Temporary relief for Peel as paramedic funding is unfrozen and offered a small 2020 boost
Photos by Mansoor Tanweer/Government of Ontario

Temporary relief for Peel as paramedic funding is unfrozen and offered a small 2020 boost


Confusion with a touch of good news was the theme at Thursday’s Region of Peel council meeting, where staff presented an update on provincial funding cuts. Councillors were told childcare had suffered a 20 percent funding gap since July, while downloaded costs in administration and public health will have to be shifted towards municipal and regional budgets. 

There was better news about paramedic services; the freeze in funding announced in May has been reversed, with a 4 percent increase promised for 2020 and 2021. This marks the latest about-turn for Doug Ford’s governing Progressive Conservatives. When the provincial funding freeze was announced, it was with the understanding that any “growth in service costs” would fall to municipalities and regional governments to cover. 

Paramedic services had received a 5.8 percent increase in 2017 and a 5.3 percent top-up the following year.
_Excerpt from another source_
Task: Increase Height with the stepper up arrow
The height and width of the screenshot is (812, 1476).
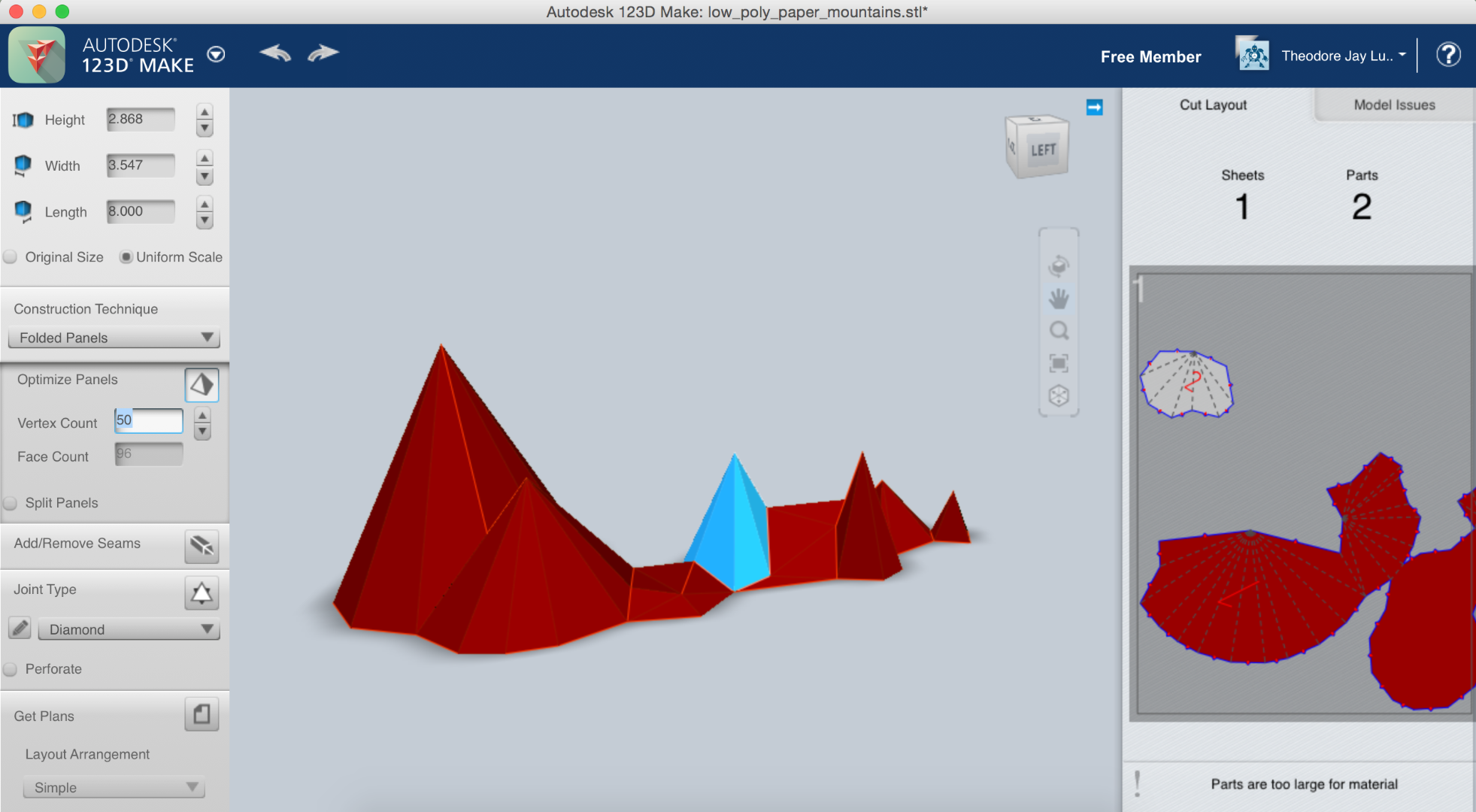Action: 204,111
Speaking to CBC at the time of the freeze, Health Minister Christine Elliott said that Ontario planned on “streamlining and modernizing the service by consolidating dispatch and service delivery into regional locations,” alongside the development of “sustainable and connected systems.” The government said it would consolidate Ontario’s 59 ambulance services into as few as 10. 

 

Health Minister Christine Elliott

 

However, following furious outcry from cities, including Mississauga and Brampton, the province has promised to offer minor year-on-year increases. “Finally some good news: council’s advocacy was successful,” Norm Lum, Peel’s director of business and financial planning, told councillors on Thursday. “The province has unfrozen [the paramedic] funding it had previously frozen at 2017 funding levels and has now committed to a 4 percent increase for 2020 and 2021.”

The news came at the end of a 10-minute presentation on further cuts from the province, one dominated by “ifs” and “buts.” “I do want to add that these figures are based on what we currently understand today, and it has been very difficult trying to assess the changes they [the province] have announced because there are few details,” Lum cautioned. “We probably won’t know what the ultimate impact will be until we receive the funding letters, which typically come out in the fall.”
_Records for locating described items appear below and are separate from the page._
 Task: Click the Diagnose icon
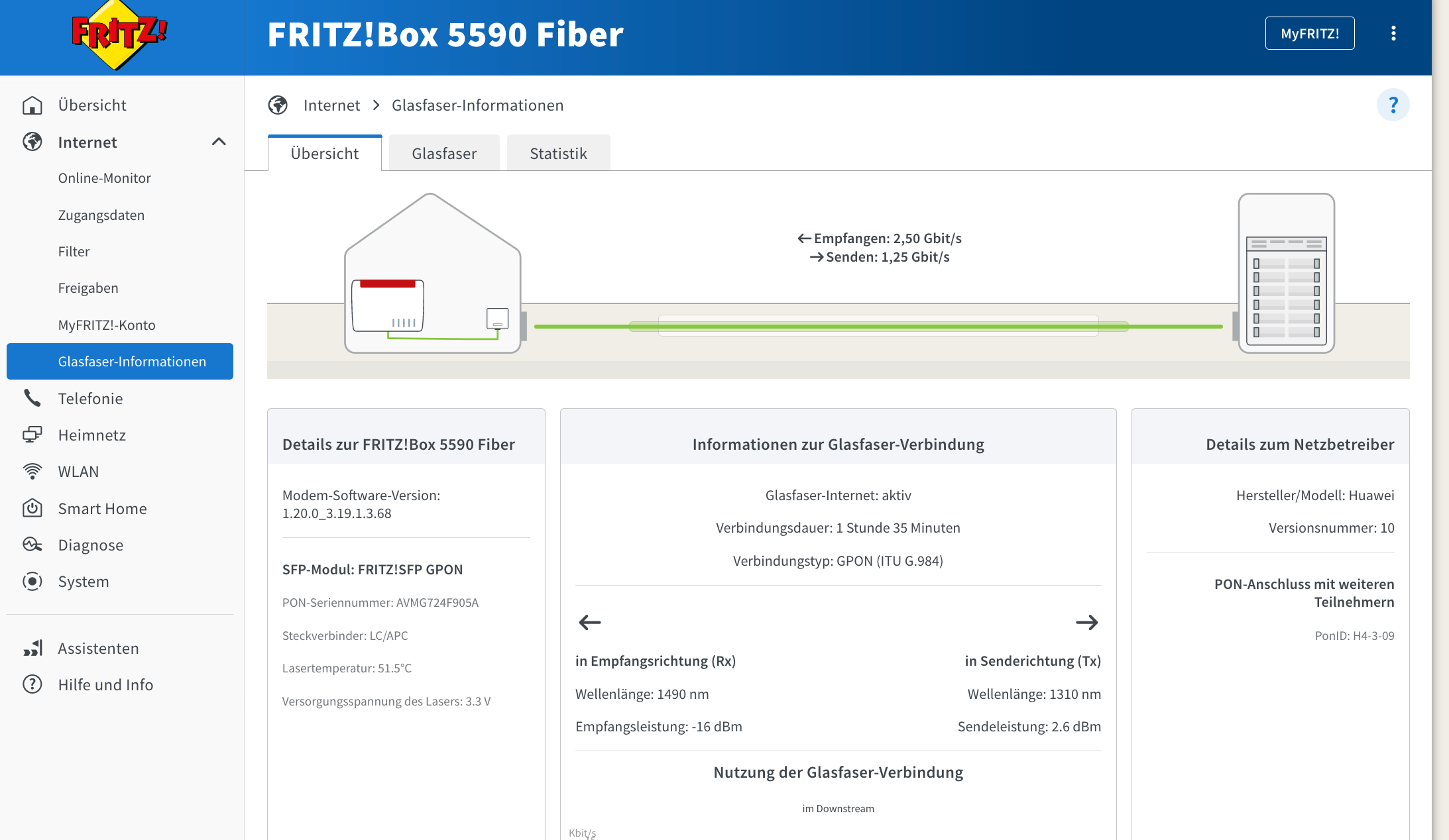[32, 545]
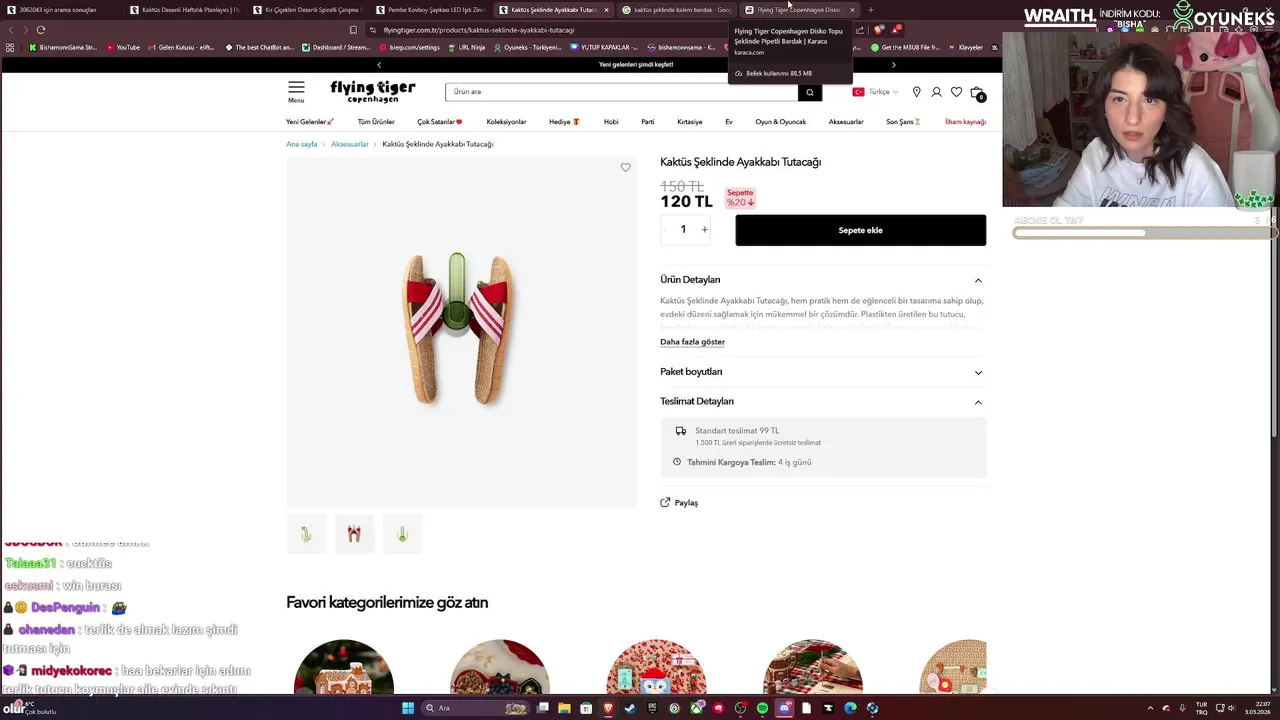Collapse the Teslimat Detayları section

tap(978, 402)
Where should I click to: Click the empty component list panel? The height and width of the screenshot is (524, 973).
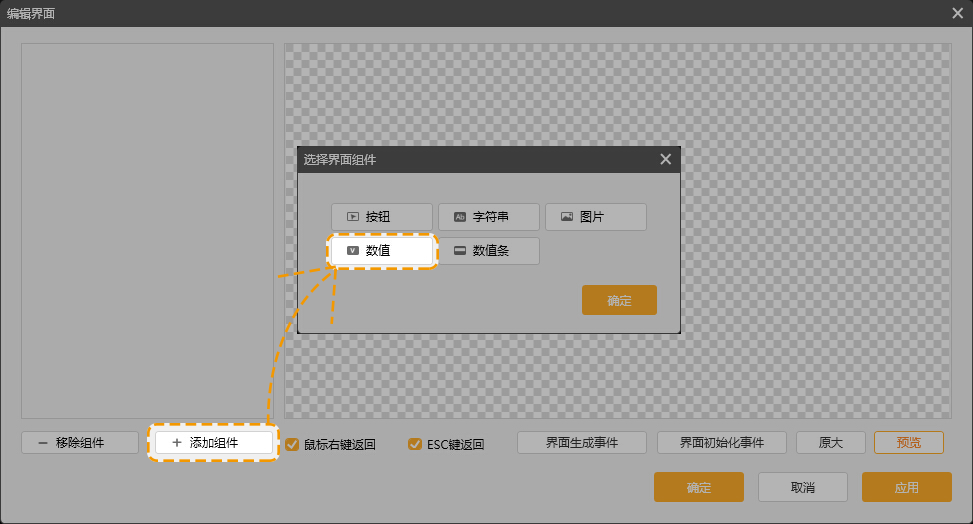147,230
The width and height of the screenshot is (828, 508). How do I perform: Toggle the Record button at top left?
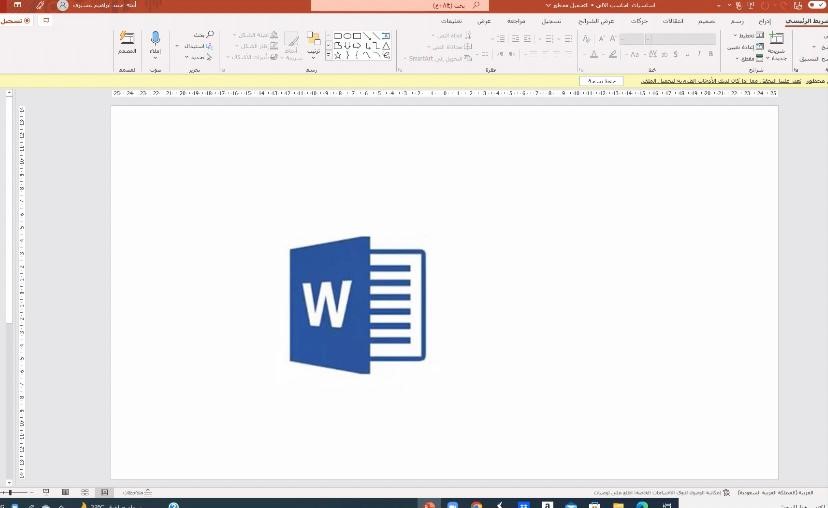coord(15,20)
As Lum’s comments suggest, the welcome rescinding of funding cuts to paramedic services is just the latest chapter in the province’s recent history of reversals. Peel’s 2019 budget goes as far as to list “uncertainty in Provincial funding allocation” as one of the three main pressures on paramedic services, alongside large increases in 911 calls — 12,300 more, year over year — and an aging population. To list bureaucratic and political pressures, alongside the practical issues paramedic workers face, hints at an alarming distraction being forced on Peel’s emergency responders. 

 

 

“Any time they restore funding, that’s always good news,” Councillor Karen Ras told The Pointer in a phone interview. “I think the challenge going forward is that we know that in 2020 we are still going to have a shortfall of just over $25 million.” Frustration is clear at the Region; Ras describes the current situation as being in “a little bit of a holding pattern.” 
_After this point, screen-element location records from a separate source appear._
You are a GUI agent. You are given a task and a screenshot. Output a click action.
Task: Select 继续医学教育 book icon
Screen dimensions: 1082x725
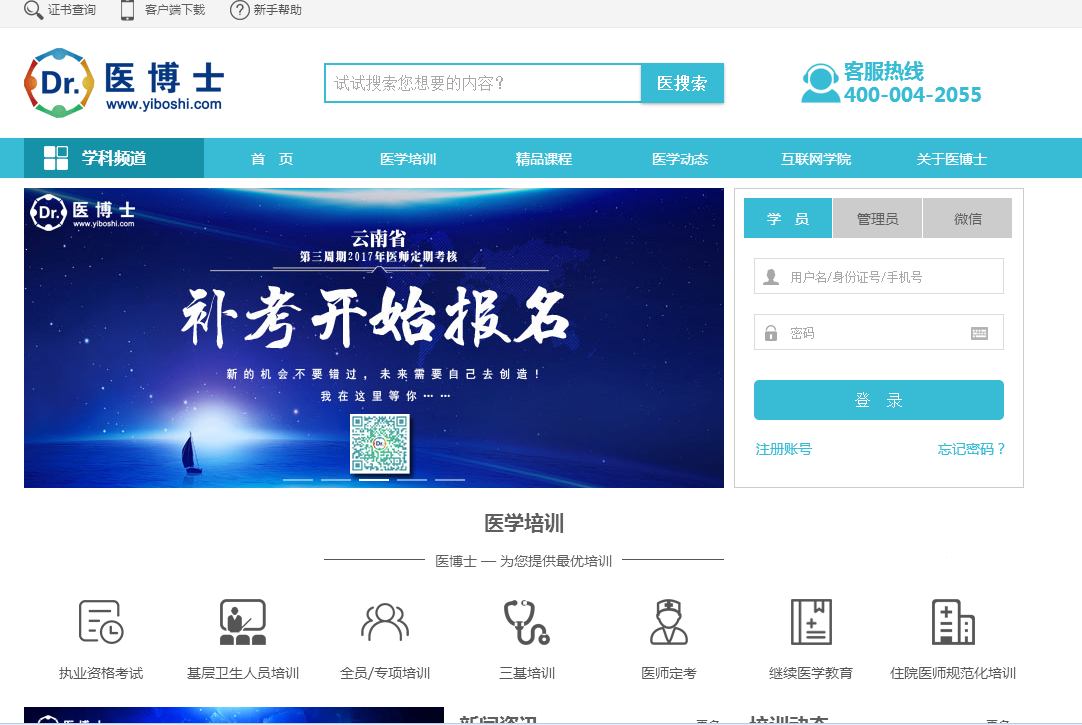[810, 622]
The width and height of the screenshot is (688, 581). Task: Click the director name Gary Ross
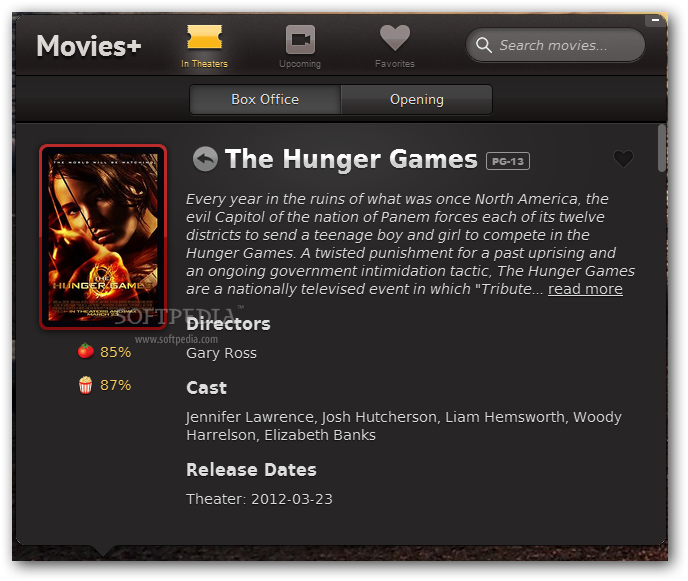tap(222, 353)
“On the one hand, we kind of have to do a budget as usual, while on the other hand we’re waiting for the shoe to drop, to find out what’s happening for the future.”

The cuts saga is affecting more than the men and women who drive ambulances through Brampton, Mississauga and Caledon. Ford’s seemingly ill-considered plans have been subject to flip-flopping almost from day one. In May, close to $40 million in cuts to essential services  provided through Peel Region were reversed temporarily to allow the municipalities to adjust. 

With that wafer-thin promise, relief to all services is expected to be brief, and further changes could throw municipal and regional budgets into disarray. Ford’s plan to balance the Ontario government’s budget hinges heavily on cost-cutting, a process Mississauga Mayor Bonnie Crombie and Brampton Mayor Patrick Brown have dubbed a “stealth downloading” of costs onto municipal governments. Ultimately, Queen’s Park has reversed some decisions to allow municipalities like Brampton and Mississauga time to adjust. More specifically, cities have been tasked with hiring auditors, using the province’s Audit and Accountability Fund, who will be asked to find “efficiencies’ in the municipal budget to make up the shortfall.

Responding to The Pointer’s request for clarification, a health ministry spokesperson acknowledged in an email that paramedic funding was changed in response to feedback from municipalities and regions: “The government has responded to its municipal partners who said the decision to provide stable funding for land ambulance services for the 2019 calendar year did not offer them enough time to plan without potentially impacting service delivery.”

The spokesperson also pledged that funding would remain in place after the new year, saying that “municipalities can expect continued growth in ministry [funding] in 2020,” with final confirmation to come through the 2020 budget.

Regional councillors and staff are proceeding with cautious optimism in planning for the 2020 budget. Uncertainty continues to dominate, with further announcements expected to come before the start of the budget process in November. And, with its status subject to change twice already this calendar year, they can take nothing for granted, even with paramedic funding.